La défaite de l'OTAN dans la guerre, ses mandataires étant désormais relégués à occuper une petite partie du territoire syrien, est allée de pair avec une réorientation dans la région comme en témoigne la montée de la Chine comme principal partenaire commercial de nombreux pays de la région, et la débâcle de la réponse américaine au COVID-19.

En juillet dernier, le New York Times a annoncé que la Chine et l'Iran avaient signé un traité de coopération commerciale et militaire de 25 ans. Dans un article, il a écrit: «À un moment où les États-Unis sont sous le choc de la récession et du coronavirus, et de plus en plus isolés au niveau international, Pékin ressent la faiblesse américaine. Le projet d'accord avec l'Iran montre que contrairement à la plupart des pays, la Chine se sent en mesure de défier les États-Unis, et suffisamment puissant pour résister aux sanctions américaines, comme elle l'a fait dans la guerre commerciale menée par le président Trump.»

Le Times a qualifié l'alliance de «partenariat économique et sécuritaire de grande envergure» basé sur 400 milliards de dollars d'investissements chinois dans l'industrie et les infrastructures iraniennes. Il a ajouté: «Le partenariat, détaillé dans un accord proposé de 18 pages obtenu par le New York Times, élargirait considérablement la présence chinoise dans les secteurs bancaire, des télécommunications, des ports, des chemins de fer et des dizaines d'autres projets. En échange, la Chine recevrait un approvisionnement régulier (et, selon un responsable iranien et un négociant en pétrole, à un prix fortement réduit) en pétrole iranien au cours des 25 prochaines années.»

Le Times a souligné l'influence croissante de la Chine dans les infrastructures régionales et le potentiel de croissance correspondante de l'influence de la Chine dans les affaires navales et dans le commerce pétrolier critique de la région.
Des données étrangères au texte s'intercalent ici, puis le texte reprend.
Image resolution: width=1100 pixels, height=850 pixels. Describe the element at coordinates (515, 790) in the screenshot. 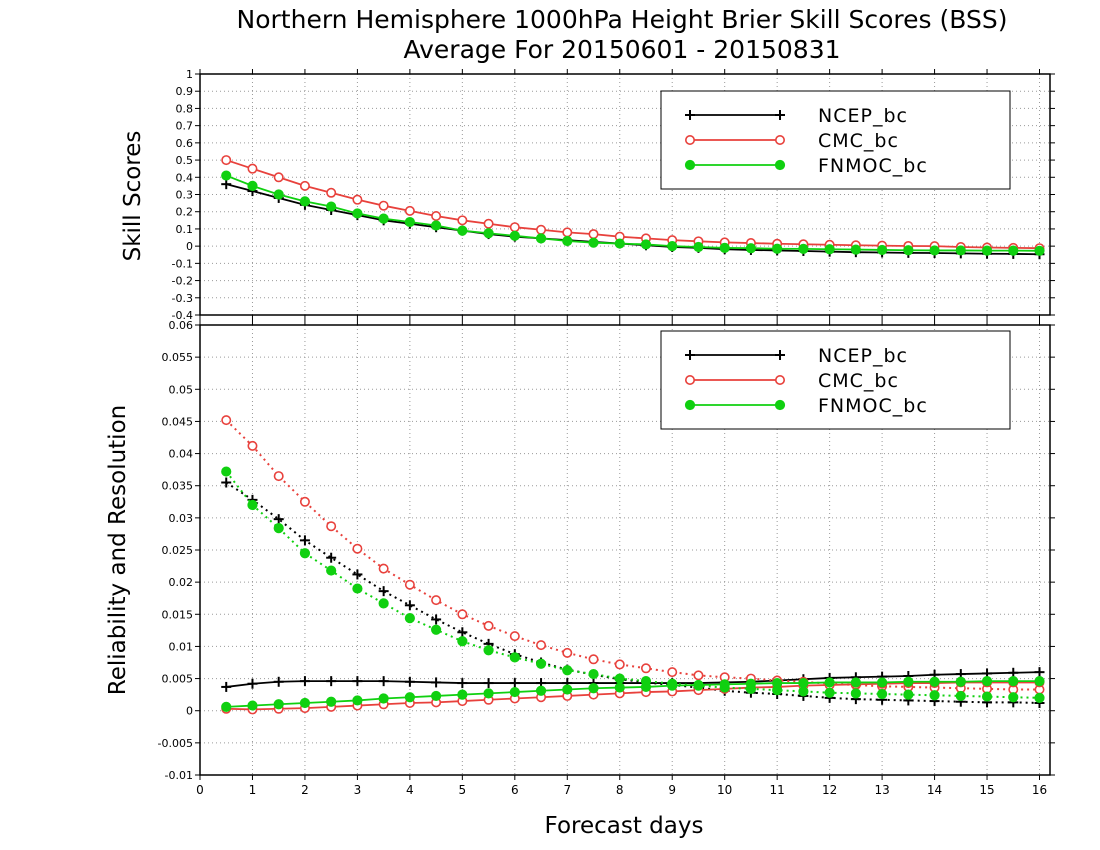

Les ports chinois construits dans le cadre du programme BRI (nouvelle route de la soie) dans la région de l'océan Indien, comme Hambantota au Sri Lanka et Gwadar au Pakistan, écrit-il, constituent «un réseau de stations de ravitaillement et d'approvisionnement de la mer de Chine méridionale au canal de Suez. Il s'agit à première vue de ports commerciaux, mais ils ont aussi potentiellement une valeur militaire, permettant à la marine chinoise en pleine expansion d'étendre sa portée.»
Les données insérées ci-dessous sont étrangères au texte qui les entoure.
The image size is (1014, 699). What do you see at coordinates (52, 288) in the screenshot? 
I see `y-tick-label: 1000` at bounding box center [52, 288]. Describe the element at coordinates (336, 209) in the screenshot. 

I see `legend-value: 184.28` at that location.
Alors que Pékin tente d'équilibrer ses relations avec l'Iran en maintenant ses relations commerciales étroites avec les rivaux régionaux de l'Iran, comme l'Arabie saoudite, ce traité a néanmoins été ratifié. De plus, étant donné que les entreprises chinoises ont récemment achevé des chemins de fer reliant la Chine à Téhéran via l'ex-Asie centrale soviétique, des sources diplomatiques américaines ont émis l'hypothèse que la Chine pourrait financer la reconstruction de la Syrie d'après-guerre, à un coût estimé entre 200 et 1000 milliards de dollars.
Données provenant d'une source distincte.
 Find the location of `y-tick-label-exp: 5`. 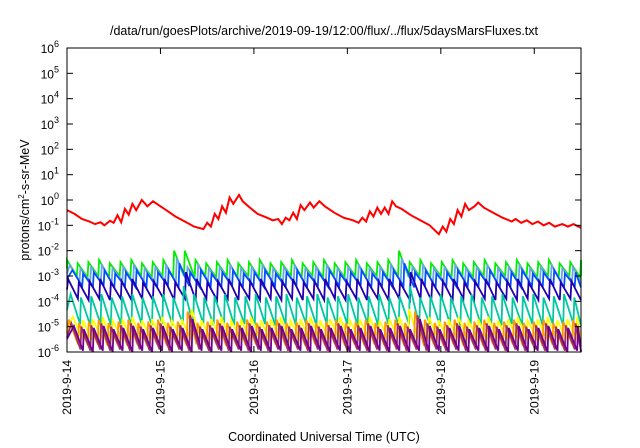

y-tick-label-exp: 5 is located at coordinates (56, 69).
Ces événements sont, au bout du compte, un avertissement à la classe ouvrière. Il ne fait aucun doute que Washington répondra à la faiblesse et à la crise croissantes de sa position par de nouvelles guerres et des intrigues réactionnaires, quand bien même il est confronté à des opposants russe et chinois dotés d'armes nucléaires.

Quant aux régimes capitalistes iranien, russe et chinois, ils n'ont pas de solution progressiste face à l'agression impérialiste ou à la crise de l'ordre mondial dominé par l'impérialisme. Oscillant entre des efforts désespérés pour conclure des accords avec Washington et des tentatives de le menacer avec leurs armées, ils laissent le monde au bord d’une guerre nucléaire mondiale.

Il est urgent de construire un mouvement socialiste international dans la classe ouvrière. Un tel mouvement peut non seulement lutter pour une politique mondiale scientifiquement guidée afin de mettre un terme à la pandémie de COVID-19, mais aussi mettre fin au danger de guerre en renversant le système capitaliste qui donne lieu à la marche vers la guerre.